Un patchwork de titres provenant d’Ekstra Bladet et de B.T., deux des journaux les plus populaires du Danemark. Ces articles traitent tous du changement climatique, mais pas sous l’angle de la crise environnementale. Ils se concentrent plutôt sur des sujets d’actualité : l’opinion des célébrités sur le sujet, l’avis de Greta Thunberg, l’augmentation des allergies, la façon dont le changement climatique peut affecter les projets de vacances, etc. 

Après les élections de 2019 et la pandémie de Covid-19 en 2020, les discussions sur le climat se sont calmées et ont cédé la place à d’autres sujets d’actualité. Le sentiment d’urgence, quant à lui, reste : l’objectif de réduction des émissions d’ici 2025 ne devrait pas être atteint. De plus, dans une société où le déni de l’urgence climatique est condamné, d’autres formes d’inaction commencent à être tolérées. “Le scepticisme climatique n’est pas populaire, mais les discours sur le retard climatique le sont. C’est ce qui repousse les objectifs et fait disparaître le sentiment d’urgence“, explique Ejsing. 

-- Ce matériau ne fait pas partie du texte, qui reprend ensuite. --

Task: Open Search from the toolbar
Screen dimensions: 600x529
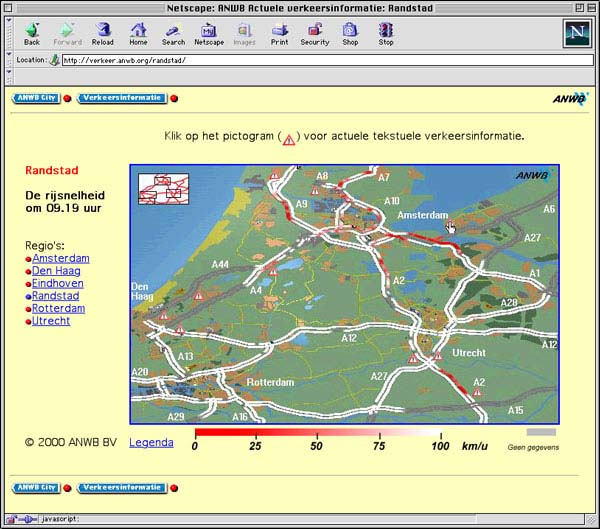Action: [x=173, y=34]
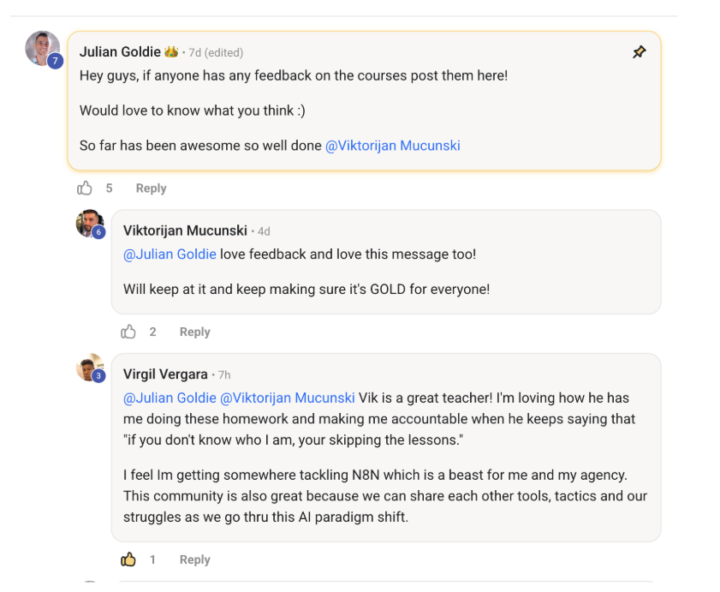Open @Viktorijan Mucunski mention in Julian's comment
The height and width of the screenshot is (592, 720).
[x=393, y=145]
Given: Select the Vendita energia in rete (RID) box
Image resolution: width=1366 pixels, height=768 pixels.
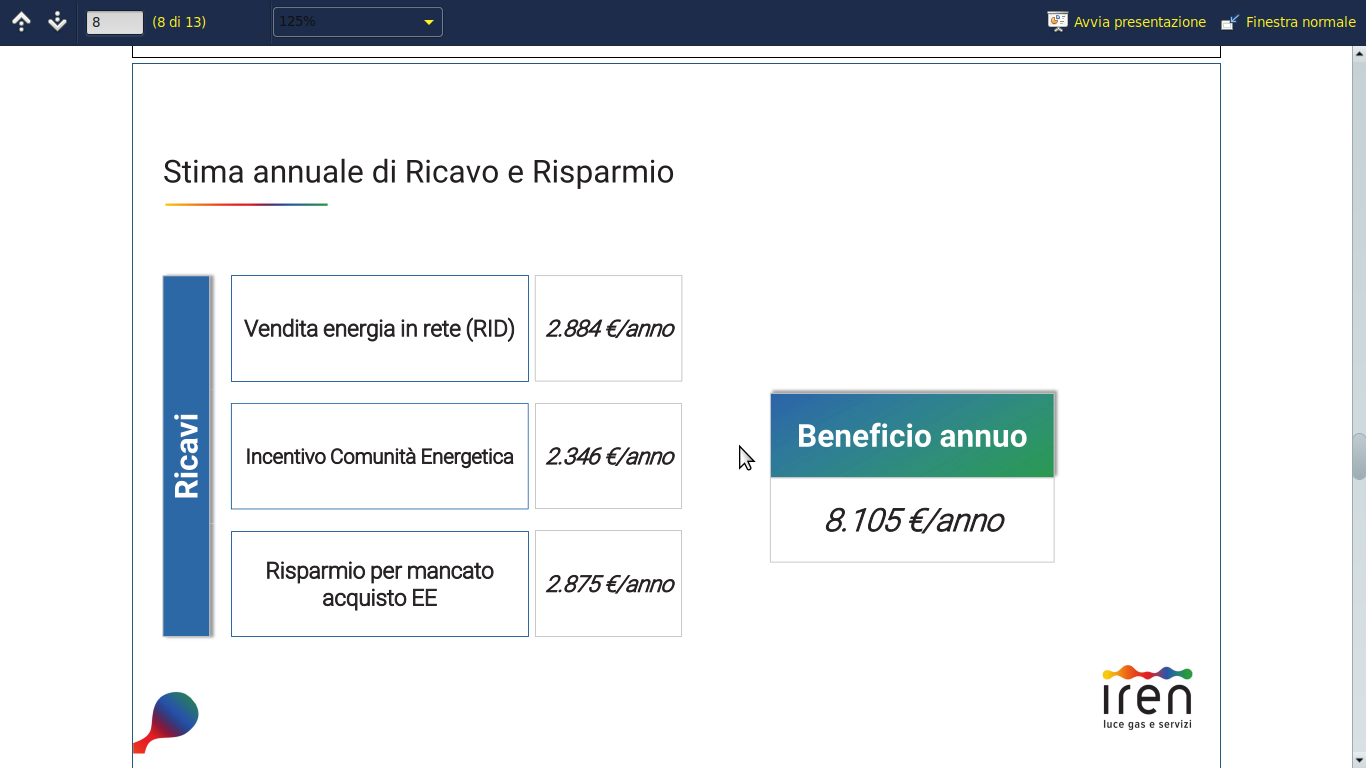Looking at the screenshot, I should pyautogui.click(x=380, y=328).
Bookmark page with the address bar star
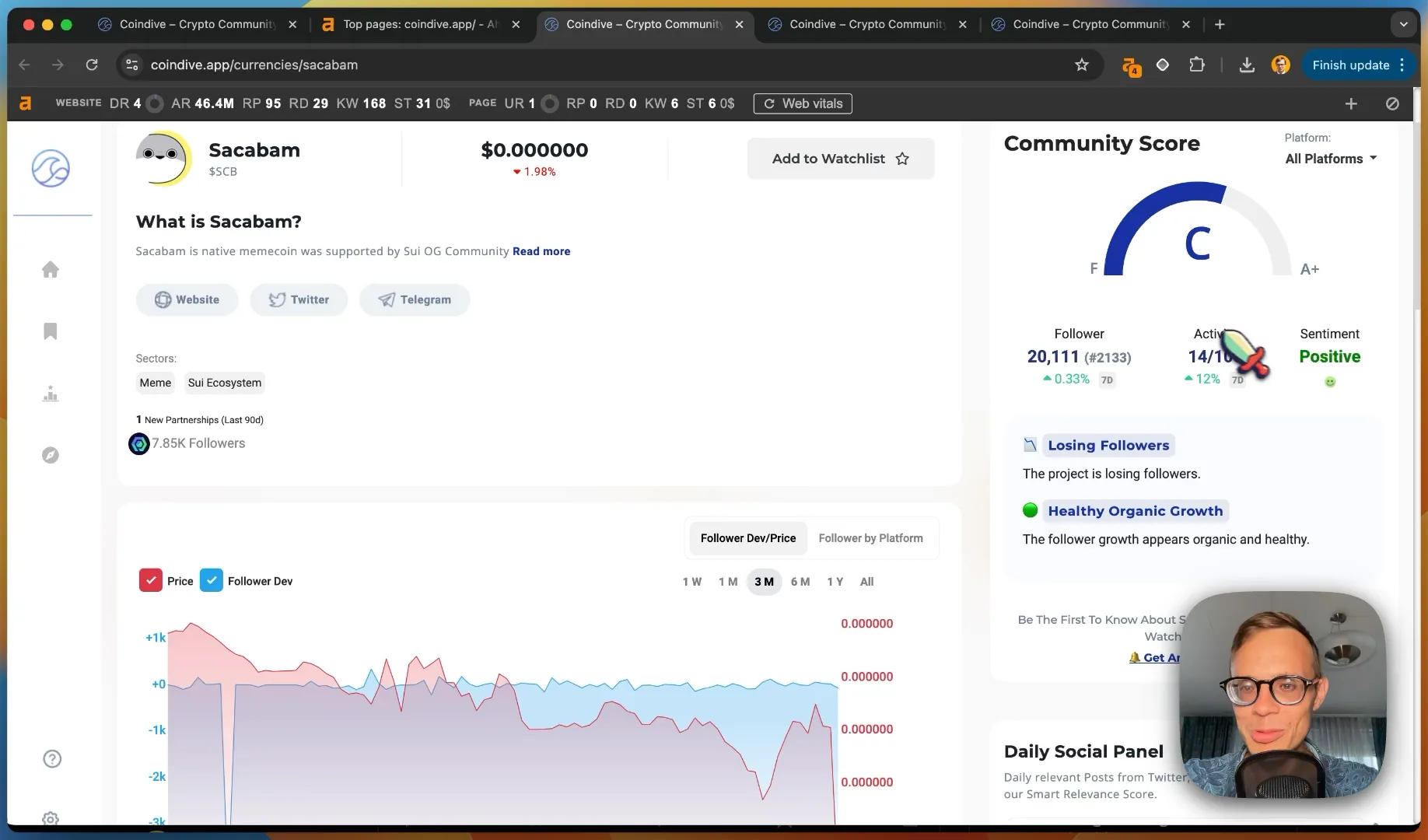Screen dimensions: 1428x840 pyautogui.click(x=1081, y=65)
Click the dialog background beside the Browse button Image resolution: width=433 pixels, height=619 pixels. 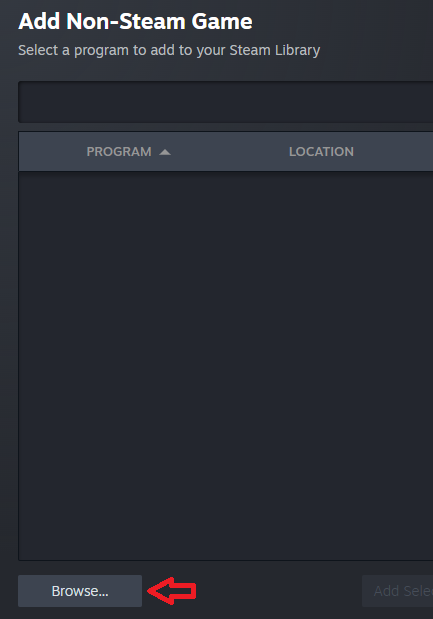276,591
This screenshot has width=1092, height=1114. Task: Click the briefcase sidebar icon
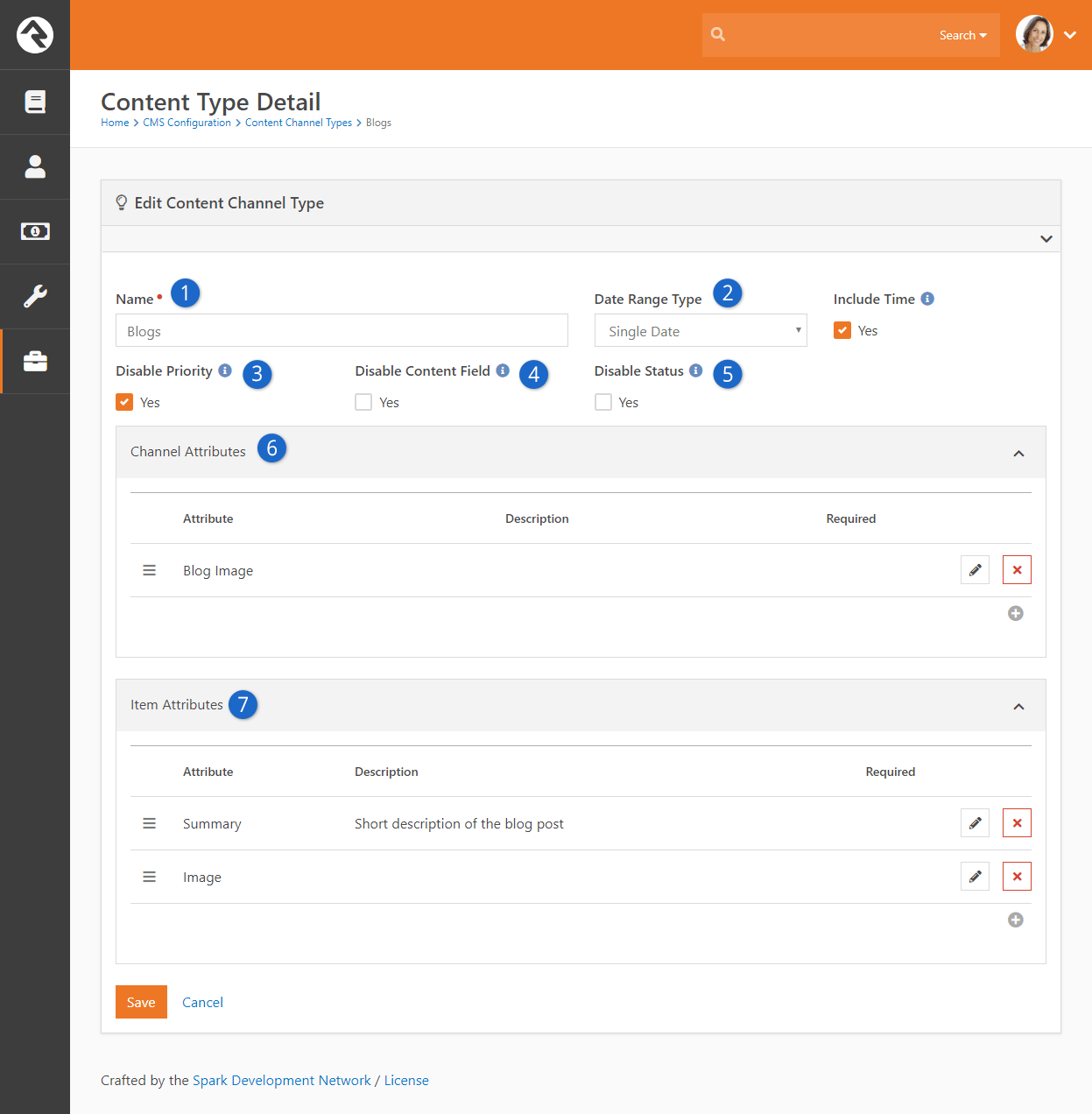pyautogui.click(x=35, y=361)
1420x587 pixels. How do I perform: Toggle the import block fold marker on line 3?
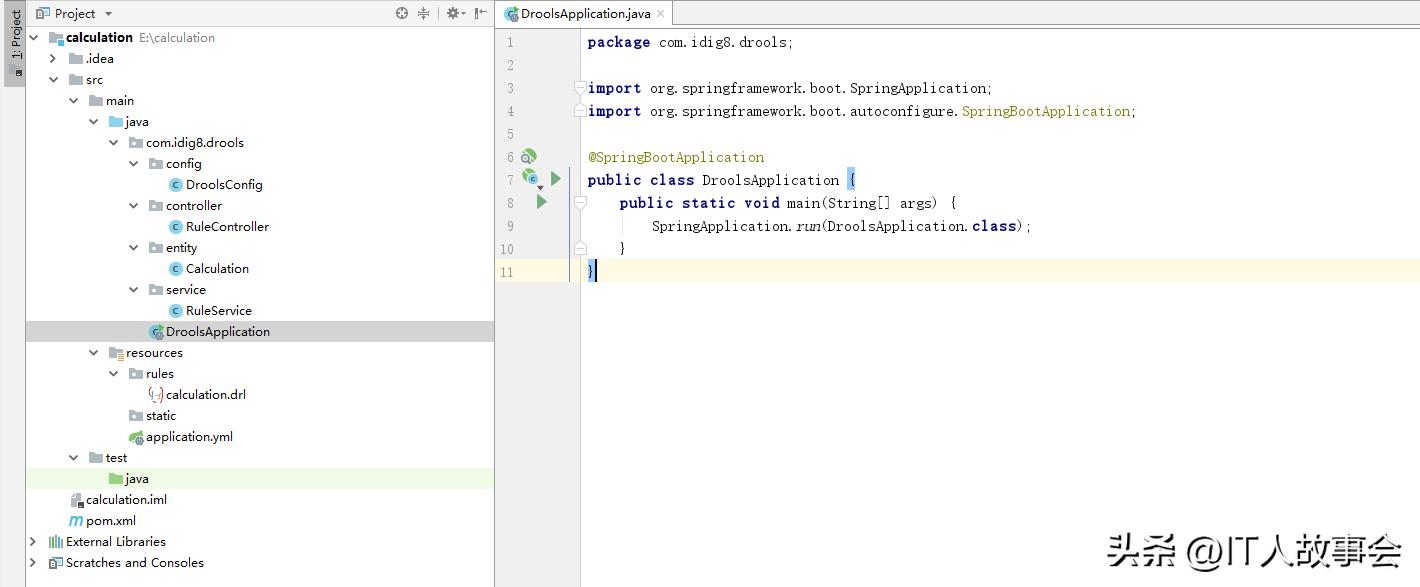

Les militants commencent à trouver des façons de tenir le marché pour responsable de la non-réalisation de ces objectifs et de faire pression sur les médias pour qu’ils présentent le changement climatique comme une crise et une urgence. Un mouvement appelé “Clear the Agenda” se mobilise par exemple dans le but de faire évoluer le discours des médias sur le réchauffement climatique. Ejsing ajoute : “Je dirais que beaucoup de gens s’intéressent à l’agenda [du changement climatique], mais ce n’est pas la même chose que de soutenir le type de politiques climatiques dont nous avons besoin. Et ce n’est pas la même chose que de comprendre et de ressentir l’urgence de la situation dans laquelle nous nous trouvons.” 

Circonstances spéciales  

Le changement climatique et la politique environnementale seront au cœur des prochaines élections européennes de 2024. Il pourrait s’agir d’un moment décisif pour l’environnement, non seulement en Europe, mais aussi dans le reste du monde. La Suède et le Danemark incarnent des cas tout à fait différents, mais emblématiques, de la manière dont les médias manquent à leurs obligations en matière d’environnement et d’action climatique. 

L’augmentation soudaine et rapide des sujets liés au changement climatique dans les médias suédois en 2018 et 2019 a provoqué un “backlash” automatique. Le fait de présenter le problème comme une crise terrifiante et globale et de se concentrer principalement sur les activistes et les mouvements politiques à un moment où l’idéologie conservatrice était extrêmement populaire n’a pas aidé la cause environnementale. Cet alarmisme, dont les médias sont responsables et qui donne plus d’importance aux activistes qu’aux pollueurs, a involontairement alimenté la rhétorique et les partisans de l’extrême droite suédoise. 

À l’heure où les partis d’extrême droite gagnent du terrain partout en Europe, et où le climato-scepticisme atteint des sommets, le Danemark fait figure d’anomalie. Le Parti populaire danois (DF, extrême droite) perd du terrain et la majorité de la population est favorable à l’action climatique. Mais le discours médiatique terne et inefficace n’entraîne pas le changement souhaité par les citoyens : les idées qui retardent l’action climatique gagnent en popularité, et les objectifs que le Danemark devrait atteindre en 2025 sont encore loin. Le pays a la chance d’abriter une population souhaitant voir ces changements environnementaux arriver et voulant utiliser la science et les faits pour pousser la société vers l’avant. Les journaux danois n’en profitent pas. 

Cet article fait partie d’une série consacrée au discours sur le climat dans les médias européens. Ce projet est organisé par la Fondation Verte Européenne (GEF) avec le soutien du Parlement européen, et en collaboration avec Voxeurop et le Green European Journal.